The Chevrolet Volt is a compact plug-in hybrid hatchback with one of the most technologically advanced powertrains ever installed in a passenger vehicle. Though it is relatively expensive given its size and only offers seating for four, the Volt's big upside is nearly infinite fuel economy under certain driving conditions.
Half of the Volt's powertrain consists of an electric motor with 150 horsepower and 273 lb-ft of torque and a 220-cell, 16 kWh lithium ion battery pack. This electric drive unit gives the Volt a 38-mile electric only range; if your commute or amount of daily driving is shorter than this distance, you could theoretically never have to put gas in the Volt, making it a financially and environmentally sensible car for customers with short-range driving needs.
For the latest model year, the Volt received a few battery tweaks - GM describes them as "minor changes to the material composition of the battery cell chemistry" - that are sufficient to increase its EV-only range to 38 miles (up from 35) on a full charge. The EPA officially rates the Volt at 98 MPGe - miles per gallon equivalent - in pure electric mode, an increase of four over the last model year.
The downside to recent changes is that battery charging times are up slightly. Using a standard 120V household outlet, the Volt will now take 10.5 hours (compared to 10 hours), while a 240V charging unit now takes 4.25 hours (compared to 4 hours).
However, when the Volt is driven for more than 38 miles, the other half of its powertrain comes into play - a 1.4-liter gasoline engine that fires up to recharge the batteries and send power to the wheels under certain high-speed driving conditions. With the gas engine running, the Volt is rated at 35 mpg in the city and 40 mpg on the highway - decent, but not spectacular numbers in comparison to normal hybrid vehicles, which often average in the mid fourties. Still, having the gasoline engine gives the Volt a useful total range of 380 miles before needing to fill up or recharge the batteries.
One of the compromises necessitated by the Volt's powertrain is seating for four occupants rather than the normal five - the T-shaped battery pack takes up the space normally occupied by the rear middle seat. Otherwise, the Volt's interior is small but fairly conventional in an intentional move to make the transition from gas-powered vehicles to the Volt less dramatic.
The center stack features a 7-inch touch screen that functions as both a navigation unit and a vehicle information display point. The climate controls are touch-sensitive, and relatively few traditional push buttons or turning knobs populate the dashboard. The digital instrument cluster is futuristic but easily decipherable and features a display that aids in building efficient driving habits.
The Volt's hatchback design is useful for loading cargo, but the trunk area only contains 10.6 cubic feet of stowage space - a function of space taken up by the battery pack as well as the car's sloping roofline.
Outside, the Volt's styling is mostly dictated by aerodynamics. A normal-looking grille is actually closed upon further inspection - its present for looks but isn't actually needed to help with cooling.

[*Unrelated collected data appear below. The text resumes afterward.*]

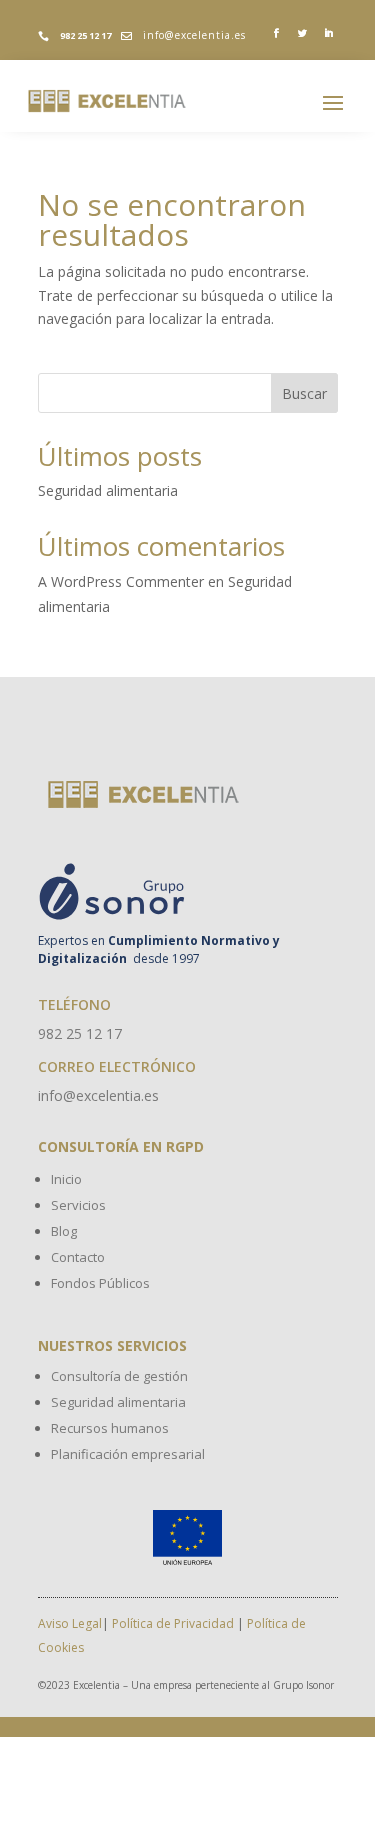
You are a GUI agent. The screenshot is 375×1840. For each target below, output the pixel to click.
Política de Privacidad (173, 1623)
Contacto (78, 1257)
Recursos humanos (110, 1428)
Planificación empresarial (128, 1454)
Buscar (304, 393)
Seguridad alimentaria (108, 490)
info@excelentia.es (194, 35)
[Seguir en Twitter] (303, 34)
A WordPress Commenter (121, 581)
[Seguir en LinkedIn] (329, 34)
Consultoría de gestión (119, 1376)
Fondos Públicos (100, 1283)
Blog (64, 1231)
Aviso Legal (70, 1623)
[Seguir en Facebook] (277, 34)
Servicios (78, 1205)
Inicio (66, 1179)
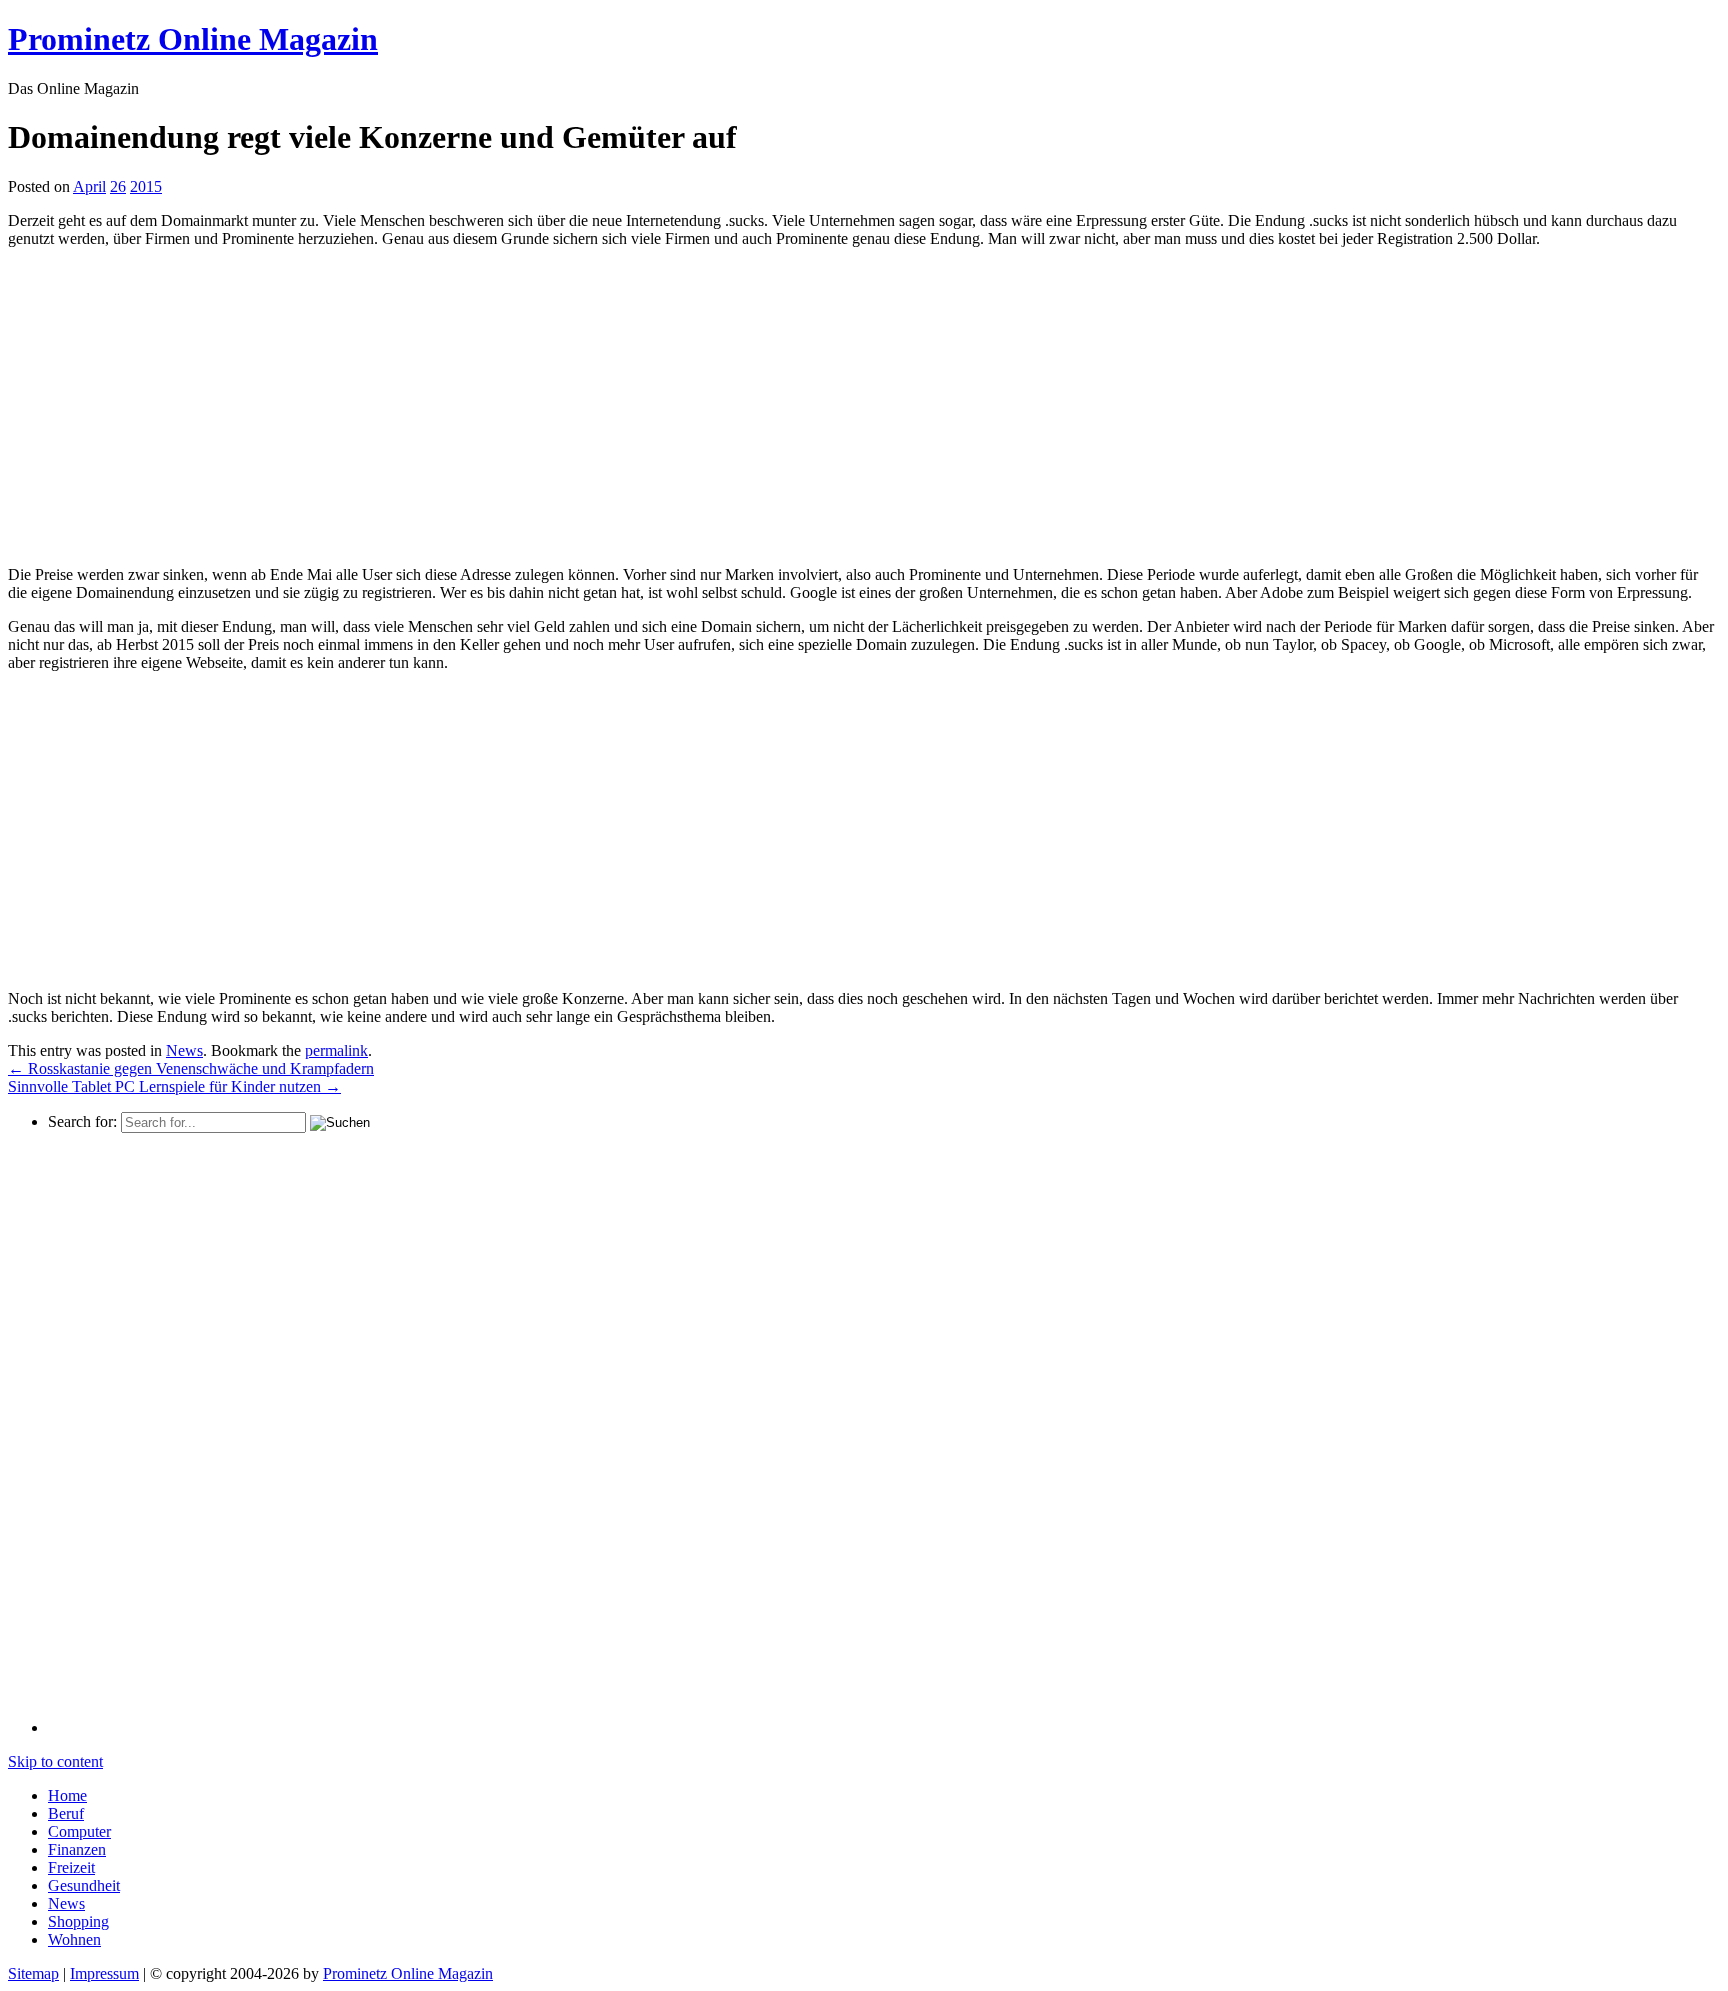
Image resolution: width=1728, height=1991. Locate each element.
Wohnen (74, 1939)
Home (67, 1795)
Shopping (78, 1921)
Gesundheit (84, 1885)
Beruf (66, 1813)
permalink (336, 1050)
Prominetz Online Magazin (408, 1973)
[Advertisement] (176, 404)
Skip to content (55, 1761)
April (89, 186)
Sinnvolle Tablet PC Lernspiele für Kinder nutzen (174, 1086)
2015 (146, 186)
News (184, 1050)
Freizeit (71, 1867)
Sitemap (33, 1973)
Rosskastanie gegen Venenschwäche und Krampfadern (191, 1068)
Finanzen (77, 1849)
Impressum (104, 1973)
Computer (79, 1831)
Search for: (82, 1121)
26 (118, 186)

Standard and Optional Features
Standard features on the Volt include a keyless ignition/entry system, remote start, automatic climate control, cruise control, a tilt-and-telescoping steering wheel, cBluetooth, OnStar with turn-by-turn navigation, MyLink includes Bluetooth smartphone integration, a six-speaker AM/FM/CD sound system with an iPod jack and a touchscreen interface.
The options list includes a navigation system with voice commands, real-time traffic updates and 30 GB of music storage space and a Bose premium audio system. The Premium Trim package includes leather upholstery, heated front seats and a leather steering wheel, while the Rear Camera and Park Assist package brings a rearview camera along with front and rear parking sensors.
New interior accent colors include white and spiced red, while Summit White and Blue Topaz Metallic have been added to the exterior palette.
Every Volt comes standard with dual front and side airbags, dual front and rear head airbags and traction and stability control systems.
Those looking for an ultra-green alternative to the Volt with bleeding-edge technology should consider all-electric cars like the Nissan Leaf, Mitsubishi i and Ford Focus Electric as well as the upcoming Ford Fusion Energi plug-in hybrid.